Cor Pulmonale (Right Heart Failure): Associated with Pulmonary Hypertension: - May cause hepatomegaly and peripheral edema.
|
Investigations | Diagnostic Investigations for Respiratory Failure: - Arterial Blood Gas Analysis: Confirms diagnosis and assesses oxygen and carbon dioxide levels.
- Chest X-ray (CXR) or CT Scan: Identifies the cause of respiratory failure and evaluates lung structure.
- Full Blood Count (FBC): Detects anemia contributing to tissue hypoxia and polycythemia indicating chronic hypoxemic respiratory failure.
- Renal and Liver Function Tests: Provides clues to etiology and identifies complications.
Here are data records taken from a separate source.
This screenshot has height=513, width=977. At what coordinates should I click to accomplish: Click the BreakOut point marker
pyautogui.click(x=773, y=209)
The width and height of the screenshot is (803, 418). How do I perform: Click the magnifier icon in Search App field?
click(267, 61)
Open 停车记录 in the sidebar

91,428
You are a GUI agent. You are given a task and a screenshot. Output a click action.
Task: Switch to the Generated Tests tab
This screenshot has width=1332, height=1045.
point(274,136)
Abnormal electrolytes can worsen organ dysfunction.
- Serum Creatine Kinase and Troponin I: Excludes recent myocardial infarction and indicates myositis.
- Thyroid Function Tests (TFTs): Useful for assessing chronic hypercapnic respiratory failure related to hypothyroidism.
- Spirometry: Evaluates chronic respiratory failure.
- Echocardiography: If a cardiac cause of acute respiratory failure is suspected.
- Electrocardiogram (ECG): Evaluates cardiovascular causes and detects dysrhythmias due to severe hypoxemia or acidosis.
- Right Heart Catheterization: Consider if there is uncertainty about cardiac function, volume replacement, and systemic oxygen delivery.
- Pulmonary Capillary Wedge Pressure: Helpful in distinguishing cardiogenic from non-cardiogenic edema.
- Microbiological Studies: For infectious etiologies.
- Histopathology of Lung Aspirate: May be needed for further evaluation.
|
Management | Management of Respiratory Failure: - Prompt hospital admission in an intensive care unit for acute respiratory failure; some chronic cases can be managed at home based on severity, cause, comorbidities, and social factors.
- Immediate resuscitation might be necessary.
- Address the underlying cause of respiratory failure.
- Maintain appropriate oxygen delivery to tissues (PaO2 ≥ 60 mm Hg or SaO2 > 90%).Be cautious with prolonged high-concentration oxygen use in chronic cases to prevent hypercapnia.
- Assisted Ventilation:
- Mechanical Ventilation:
- Supports gas exchange, decreases PaCO2, and rests respiratory muscles.
- Used in acute hypoxemic respiratory failure.
- Can be challenging to wean chronic cases off mechanical ventilation.
- Non-Invasive Ventilation (NIV):
- Alternative to invasive ventilation.
- Improves survival and reduces complications in selected acute cases.
- Mainly used for COPD exacerbation, cardiogenic pulmonary edema, and immunocompromised patients.
- Extracorporeal Membrane Oxygenation (ECMO):
- Neonatal, pediatric, and some adult severe cases.
- NICE recommends caution due to potential serious side-effects.
- Strategies to support oxygenation must consider risks of lung injury, oxygen toxicity, transfusion complications, and cardiac stimulation.
- Address hypercapnia and respiratory acidosis by treating underlying causes and/or providing assisted ventilation.
|
Prognosis | Respiratory Failure Prognosis - Depends on cause, severity, treatment, and overall health.
- Prompt recognition and management improve outcomes.
- Severe cases have higher risks: organ dysfunction, long hospital stays, mortality.
- Mortality varies based on cause, diagnosis speed, and treatment efficacy.
|
Complications | Complications of Respiratory Failure - Pulmonary: ARDS, pulmonary embolism, fibrosis, mechanical ventilation-related issues.
- Cardiovascular: Cor pulmonale, hypotension, arrhythmias, reduced cardiac output.
- Gastrointestinal: Hemorrhage, gastric distention, ileus, stress ulcers.
- Polycythemia: Elevated RBC count due to chronic hypoxia.
- Infections: Pneumonia, sepsis, urinary tract infections.
- Renal: Acute kidney injury, electrolyte and acid-base imbalances.
- Nutritional: Malnutrition, complications from nutrition.
- Mechanical Ventilation: Ventilator-associated pneumonia, barotrauma, ventilator-induced lung injury.
- Close monitoring and interventions are essential for prevention and management.